Immanquablement, on songe en visionnant ce film de Park Chan-Wook à un maître du suspense Alfred Hitchcock, tant l’histoire a des similitudes avec Vertigo. Le cinéaste tient cependant à souligner : « Tout le monde me parle de cela mais ce n’était pas mon intention. Je vénère Hitchcock. Je l’ai tellement étudié à l’université qu’il a formé inconsciemment. »
En tout cas, on ne peut s’empêcher, même si parfois la densité des nuances scénaristiques peut dérouter, d’être fasciné par la mise en scène magistrale du cinéaste coréen qui, cette fois, a travaillé pour la première fois avec Kim Ji-yong, directeur de la photographie sur The Age Of Shadows par exemple.
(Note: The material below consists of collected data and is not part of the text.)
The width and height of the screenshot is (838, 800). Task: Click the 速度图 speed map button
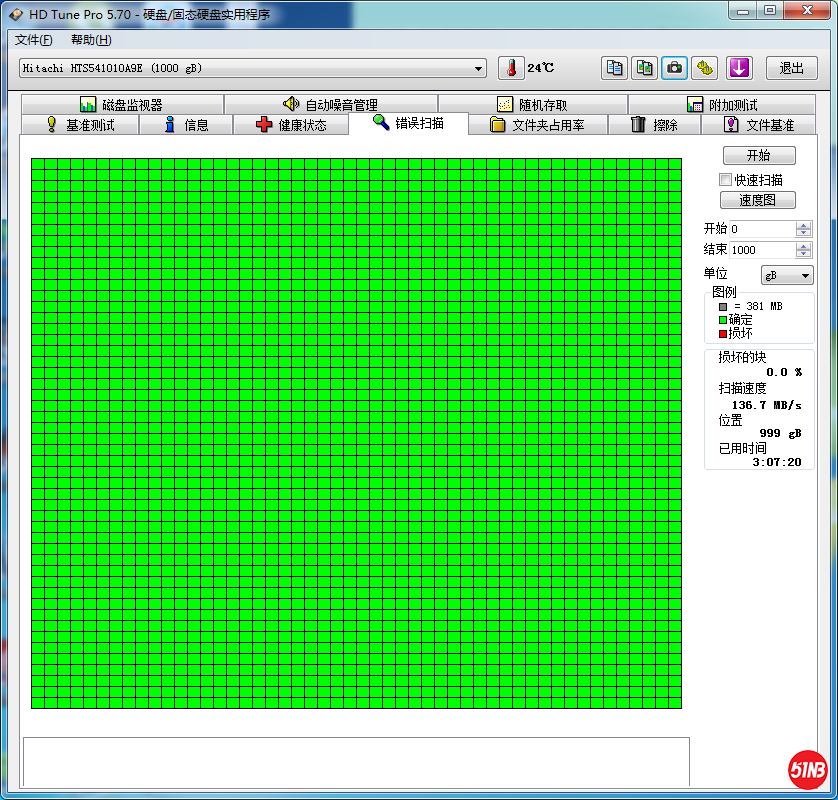click(x=758, y=200)
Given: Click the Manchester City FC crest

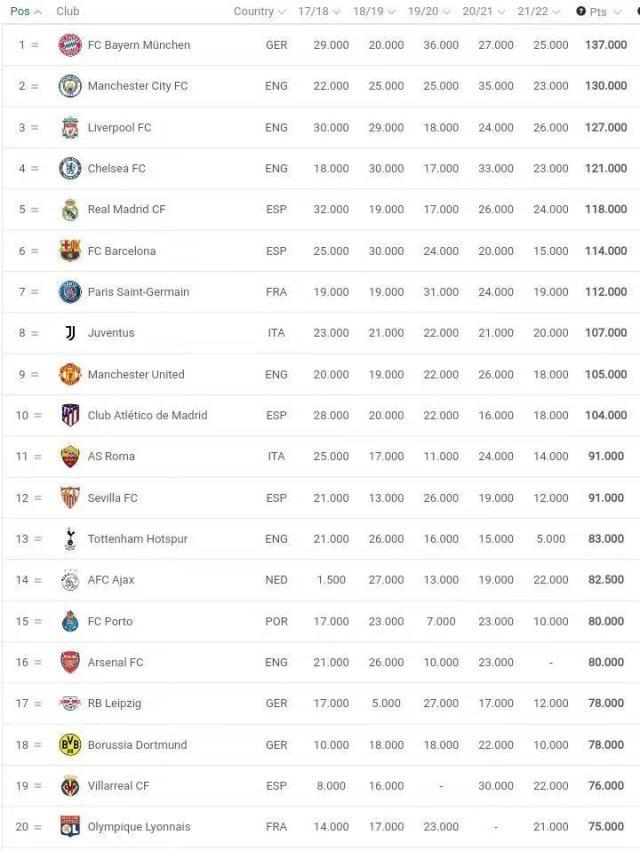Looking at the screenshot, I should 70,86.
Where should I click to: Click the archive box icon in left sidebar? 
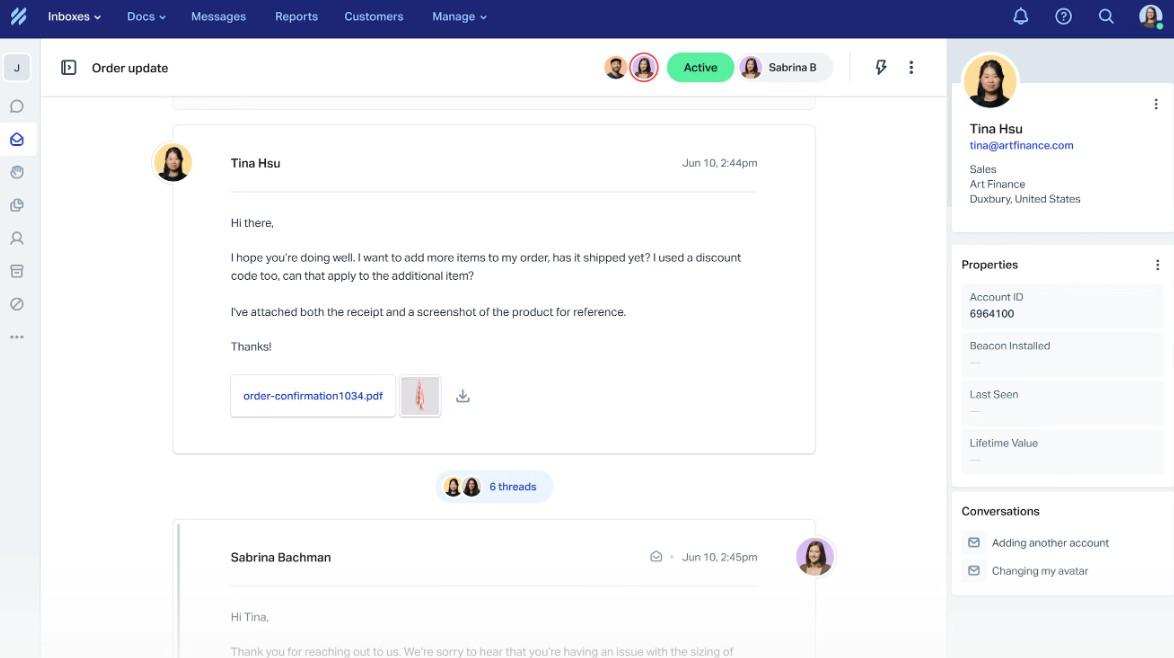click(x=17, y=272)
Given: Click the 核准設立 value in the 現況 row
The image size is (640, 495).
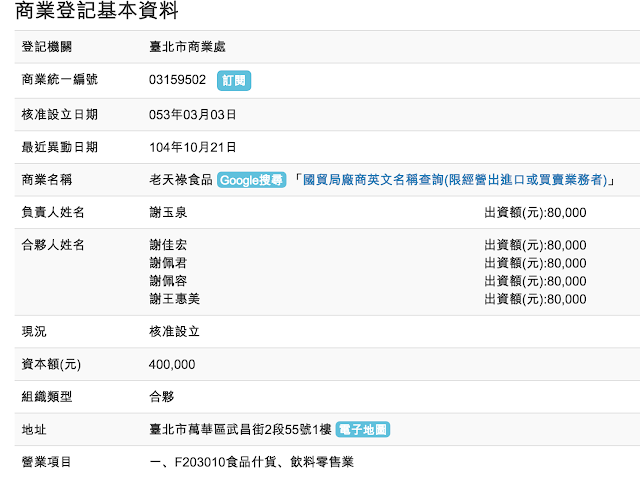Looking at the screenshot, I should [174, 331].
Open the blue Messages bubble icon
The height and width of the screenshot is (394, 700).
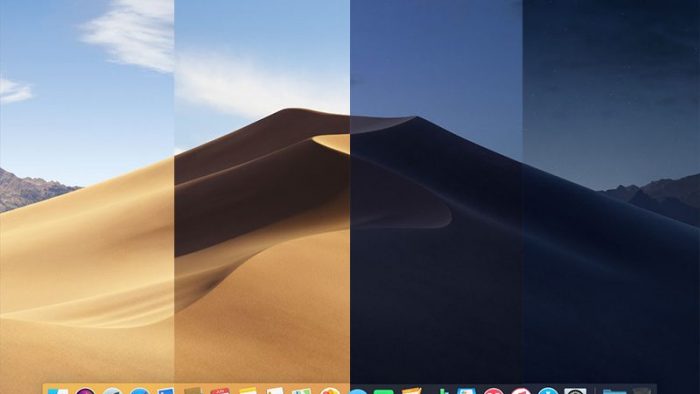pyautogui.click(x=358, y=392)
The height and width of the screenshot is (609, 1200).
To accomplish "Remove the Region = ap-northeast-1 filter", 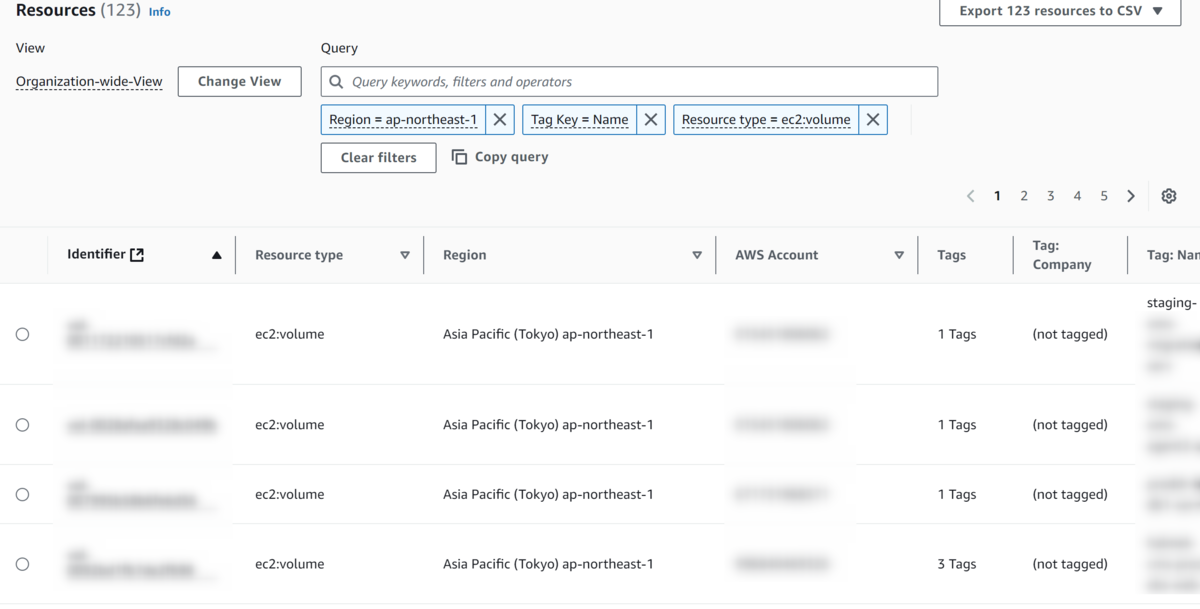I will point(500,120).

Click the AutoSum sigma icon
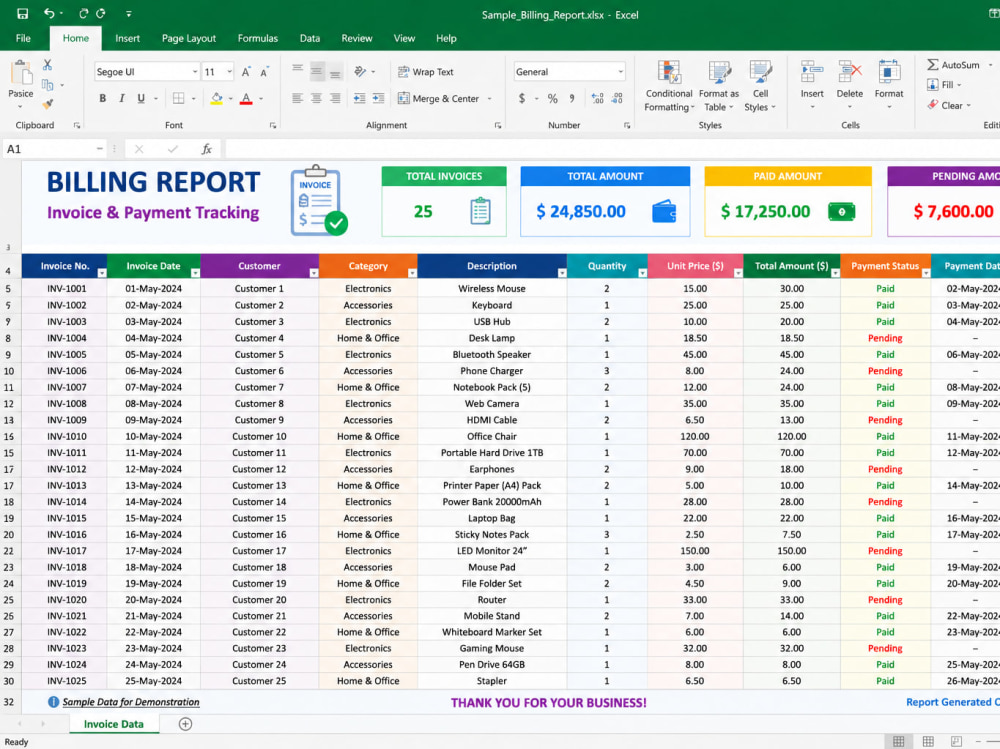point(932,64)
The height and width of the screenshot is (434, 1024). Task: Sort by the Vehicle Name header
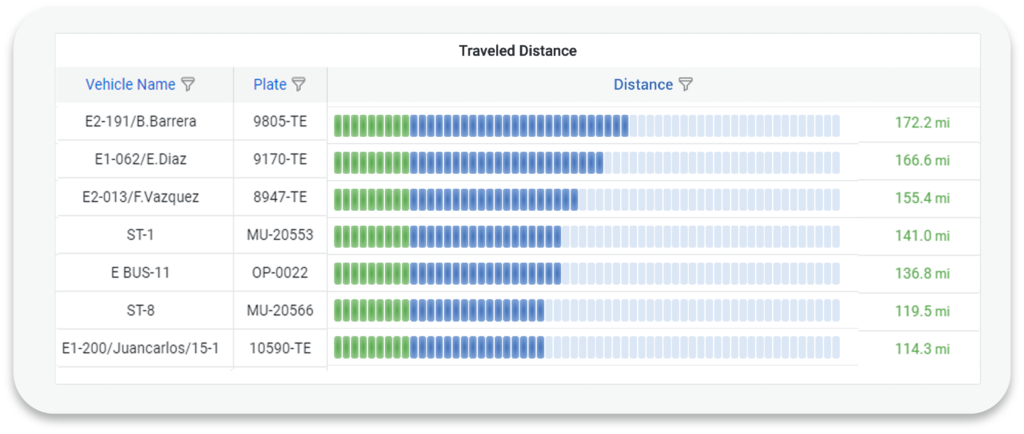(x=130, y=85)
Ensemble, ils ont concocté des angles de prises de vue tout à fait originaux pour multiplier les angles, capter les scènes de manière parfois très inattendue. Enfin les séquences nocturnes, sous la neige notamment, sont aussi poétiques qu’inquiétantes.
Que ce film ait obtenu le Prix de la mise en scène au dernier Festival de Cannes – certains critiques prévoyaient plus pour lui – est donc amplement mérité. Un polar très fort en forme d’une quête impossible.